Eric W. Weisstein : Icosian Game . In: MathWorld (English).
Sir William Hamilton's Icosian Game and Traveller's Dodecahedron Puzzle in the Puzzle Museum

[1] David Darling: Icosian Game. Retrieved April 9, 2019 .

[2] Mathematical games. Retrieved April 9, 2019 .

[3] James Dalgety: Sir William Hamilton's Icosian Game and Traveller's Dodecahedron Puzzle. Retrieved April 9, 2019 .

[4] AS Herschel: Sir Wm. Hamilton's Icosian Game . In: The quarterly journal of pure and applied mathematics . Parker, 1862, p. 305 (English, uni-goettingen.de ).

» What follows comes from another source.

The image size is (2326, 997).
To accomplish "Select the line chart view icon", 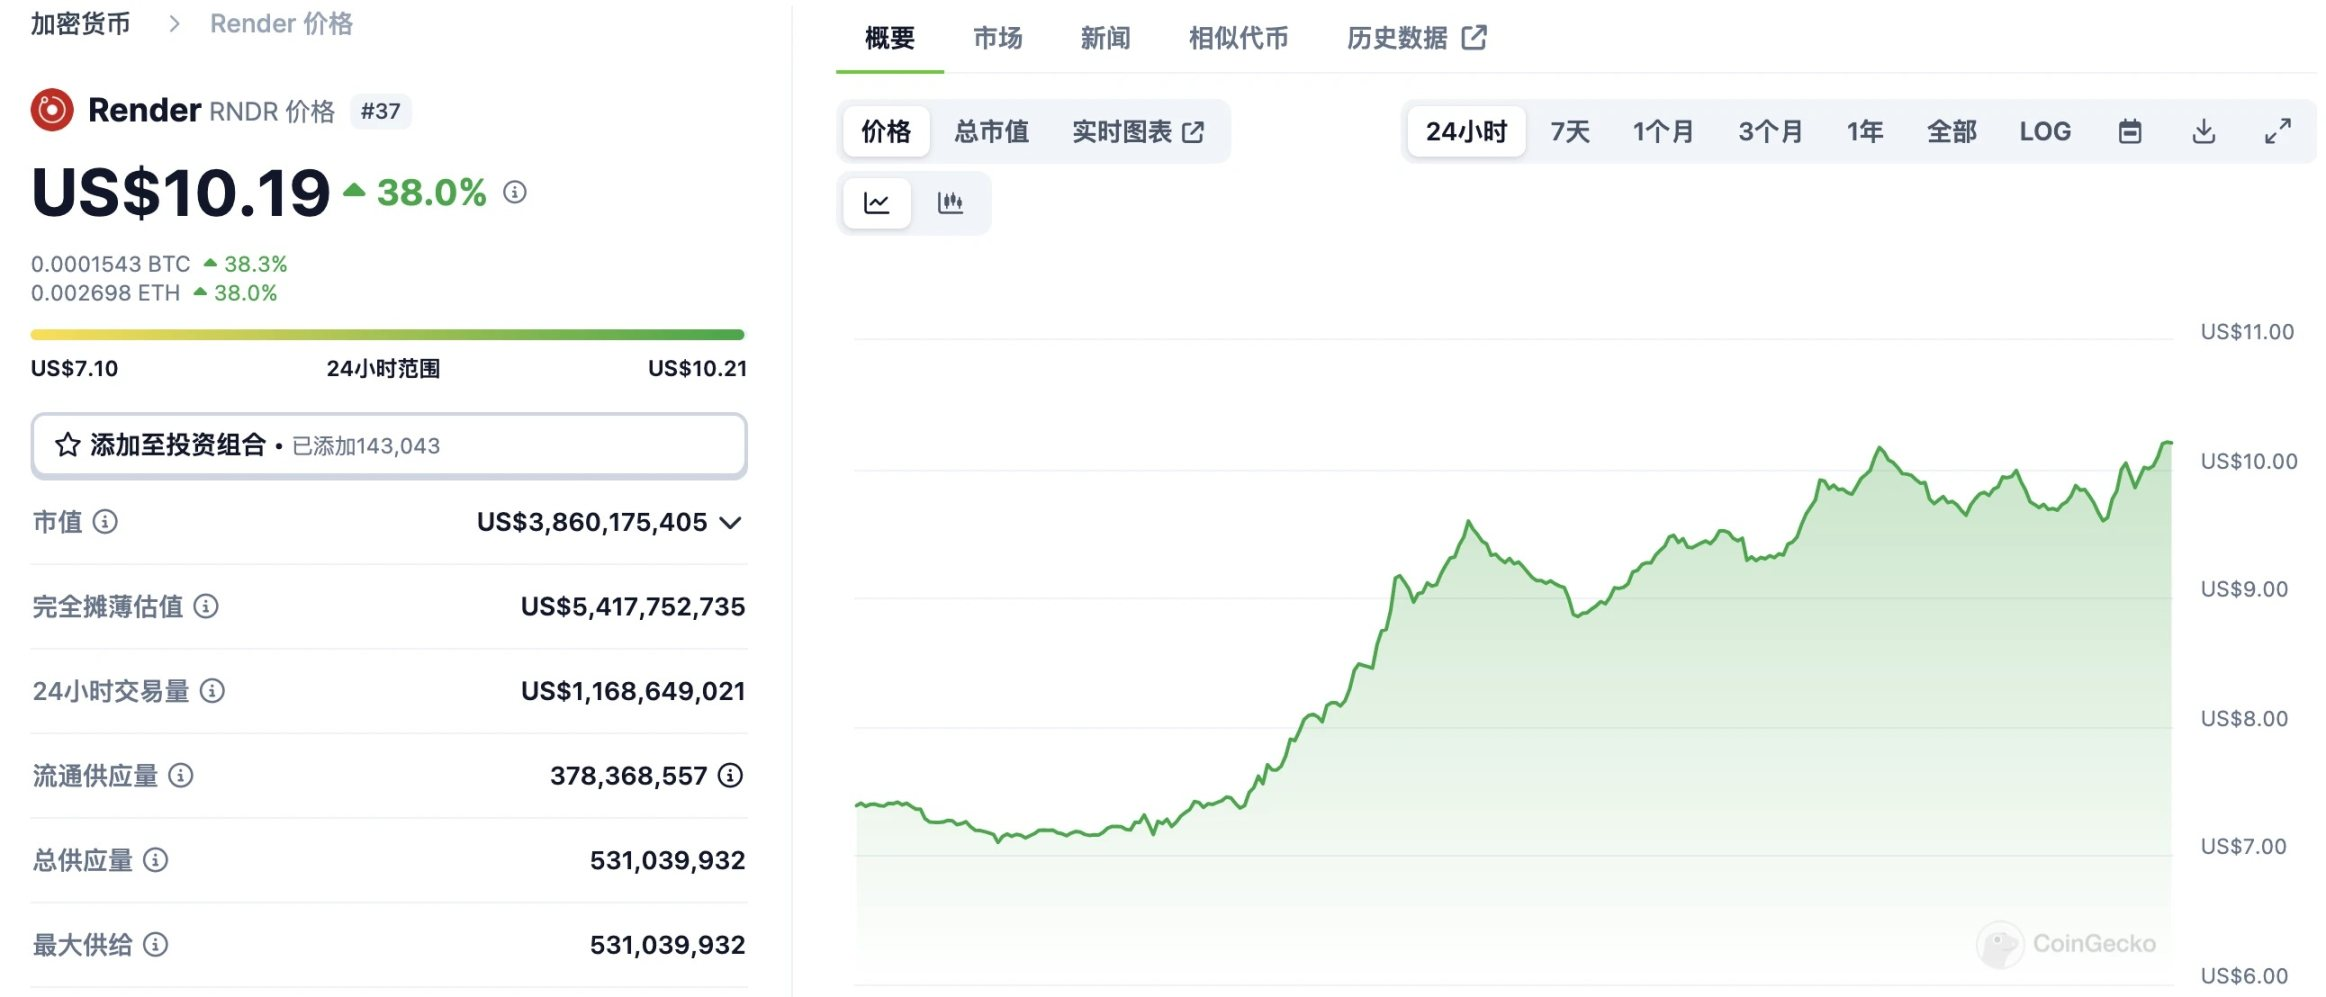I will point(876,202).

[5] Peter Guthrie Tait: Listing's Topology . In: The London, Edinburgh, and Dublin Philosophical Magazine and Journal of Science . tape 17 , no. 103 , January 1884, ISSN 1941-5982 , pp. 30-46 , here p. 42 , doi : 10.1080 / 14786448408627475 .

[6] Édouard Lucas: Récréations mathématiques . tape 2 . Gauthier-Villars, Paris 1892, p. 199-227 ( archive.org ).

[7] Wilhelm Ahrens: Mathematical conversations and games . BG Teubner, Leipzig 1901, p. 327-339 ( bnf.fr ).

[8] WW Rouse Ball: Mathematical Recreations and Essays . 1926, p. 189-192 ( archive.org ).

[9] Martin Gardner: About the remarkable similarity between the Icosian Game and the Tower of Hanoi . In: Scientific American . May 1957.

[10] Rules of the game, reprinted in: Norman Biggs, E. Keith Lloyd, Robin J. Wilson: Graph Theory, 1736–1936 . Clarendon Press, 1986, ISBN 978-0-19-853916-2 , pp. 32–33 ( limited preview in Google Book search).